**Texto proporcionado:**
##########

“Ya se está viendo el
fin del túnel de la
crisis”, claman al
unísono, patronales y
gobiernos europeos. Sin
embargo, afectados por
un desempleo que ya es
récord y se anuncia
creciente, los
trabajadores no perciben
lo mismo. Y acicateados
por la desesperanza y
por el desparpajo
empresarial radicalizan
sus movilizaciones. El
caso francés es
ilustrativo.
Según las últimas cifras (fines de
junio) de Eurostat, la oficina de
estadísticas de la Unión
Europea, la tasa de desocupación en
los 16 países de la zona euro, regidos
por la moneda común regional, alcanzó en
mayo el nivel más elevado de los últimos
diez años, trepando a un 9,5 por ciento
de los activos.
En abril
era de 9,3 por ciento, y un año antes no
alcanzaba el 7,5. Son 15,5 millones los
trabajadores privados de empleo en esos
países y 21,4 millones si se extiende la
consideración al conjunto de la Unión
Europea, que engloba a 27 naciones.
Las perspectivas son aun peores para lo
que queda del año y para el próximo, ya
que el desempleo podría superar entonces
con creces el 11 por ciento de la
población activa.
De por sí solos esos datos justificarían
movilizaciones masivas de las centrales
sindicales para defender las fuentes de
trabajo existentes y evitar que se
destruyan nuevas. Más justificadas aun
aparecen esas movilizaciones cuando
“enfrente”, del lado de las
organizaciones empresariales, en cuyas
filas revistan buena parte de los
responsables de la presente crisis
global, la soberbia continúa siendo un
rasgo dominante. Los curiosos “planes
sociales” (así se les llama, sin
eufemismo alguno, en Francia) en
el marco de los cuales los trabajadores
son enviados al seguro de desempleo se
establecen a menudo violando normas de
larga data y las indemnizaciones pagadas
por los empleadores son por lo general
irrisorias.

##########

(Entradas del conjunto de datos)
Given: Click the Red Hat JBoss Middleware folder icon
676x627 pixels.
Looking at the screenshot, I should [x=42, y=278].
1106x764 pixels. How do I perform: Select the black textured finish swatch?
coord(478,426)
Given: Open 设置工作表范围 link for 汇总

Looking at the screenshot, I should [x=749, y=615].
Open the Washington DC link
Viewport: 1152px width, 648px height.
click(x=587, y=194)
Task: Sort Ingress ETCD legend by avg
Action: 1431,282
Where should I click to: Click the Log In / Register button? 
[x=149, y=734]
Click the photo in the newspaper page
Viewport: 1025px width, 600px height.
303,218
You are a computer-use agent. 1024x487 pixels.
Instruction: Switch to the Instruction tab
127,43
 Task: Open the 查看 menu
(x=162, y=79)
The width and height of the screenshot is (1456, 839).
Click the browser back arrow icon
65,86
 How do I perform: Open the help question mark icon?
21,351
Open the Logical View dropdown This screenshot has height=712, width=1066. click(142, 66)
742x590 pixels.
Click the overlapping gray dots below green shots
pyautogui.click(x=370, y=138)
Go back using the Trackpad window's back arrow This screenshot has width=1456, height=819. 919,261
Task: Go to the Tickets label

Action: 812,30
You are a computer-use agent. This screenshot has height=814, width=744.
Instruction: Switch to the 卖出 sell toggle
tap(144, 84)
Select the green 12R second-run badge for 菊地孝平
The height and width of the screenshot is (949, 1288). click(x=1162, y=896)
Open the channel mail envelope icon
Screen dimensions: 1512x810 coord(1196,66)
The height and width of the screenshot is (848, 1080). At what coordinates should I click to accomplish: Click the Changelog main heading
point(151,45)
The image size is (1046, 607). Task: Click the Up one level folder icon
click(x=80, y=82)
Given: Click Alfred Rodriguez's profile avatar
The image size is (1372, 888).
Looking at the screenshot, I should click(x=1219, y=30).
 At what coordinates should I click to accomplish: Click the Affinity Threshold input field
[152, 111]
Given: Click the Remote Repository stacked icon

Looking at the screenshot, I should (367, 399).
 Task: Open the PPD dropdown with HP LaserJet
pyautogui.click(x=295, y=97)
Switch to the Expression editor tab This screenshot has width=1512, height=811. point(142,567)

##########

**Ejercicio propuesto 1:** ¿Podrías citar textualmente el fragmento del texto sobre el desempleo en la zona euro que comienza con las palabras "Las perspectivas son" y termina con "población activa."?
**Ejercicio propuesto 2:** ¿Puedes reproducir los registros desde la línea que contiene "The width and" hasta el final de los registros, ambos extremos incluidos, sustituyendo "icon" por "symbol" y sin alterar nada más?

**Solución del ejercicio 1:**
Las perspectivas son aun peores para lo
que queda del año y para el próximo, ya
que el desempleo podría superar entonces
con creces el 11 por ciento de la
población activa.

**Solución del ejercicio 2:**
The width and height of the screenshot is (1456, 839).
Click the browser back arrow symbol
65,86
 How do I perform: Open the help question mark symbol?
21,351
Open the Logical View dropdown This screenshot has height=712, width=1066. click(142, 66)
742x590 pixels.
Click the overlapping gray dots below green shots
pyautogui.click(x=370, y=138)
Go back using the Trackpad window's back arrow This screenshot has width=1456, height=819. 919,261
Task: Go to the Tickets label

Action: 812,30
You are a computer-use agent. This screenshot has height=814, width=744.
Instruction: Switch to the 卖出 sell toggle
tap(144, 84)
Select the green 12R second-run badge for 菊地孝平
The height and width of the screenshot is (949, 1288). click(x=1162, y=896)
Open the channel mail envelope symbol
Screen dimensions: 1512x810 coord(1196,66)
The height and width of the screenshot is (848, 1080). At what coordinates should I click to accomplish: Click the Changelog main heading
point(151,45)
The image size is (1046, 607). Task: Click the Up one level folder symbol
click(x=80, y=82)
Given: Click Alfred Rodriguez's profile avatar
The image size is (1372, 888).
Looking at the screenshot, I should click(x=1219, y=30).
 At what coordinates should I click to accomplish: Click the Affinity Threshold input field
[152, 111]
Given: Click the Remote Repository stacked symbol

Looking at the screenshot, I should (367, 399).
 Task: Open the PPD dropdown with HP LaserJet
pyautogui.click(x=295, y=97)
Switch to the Expression editor tab This screenshot has width=1512, height=811. point(142,567)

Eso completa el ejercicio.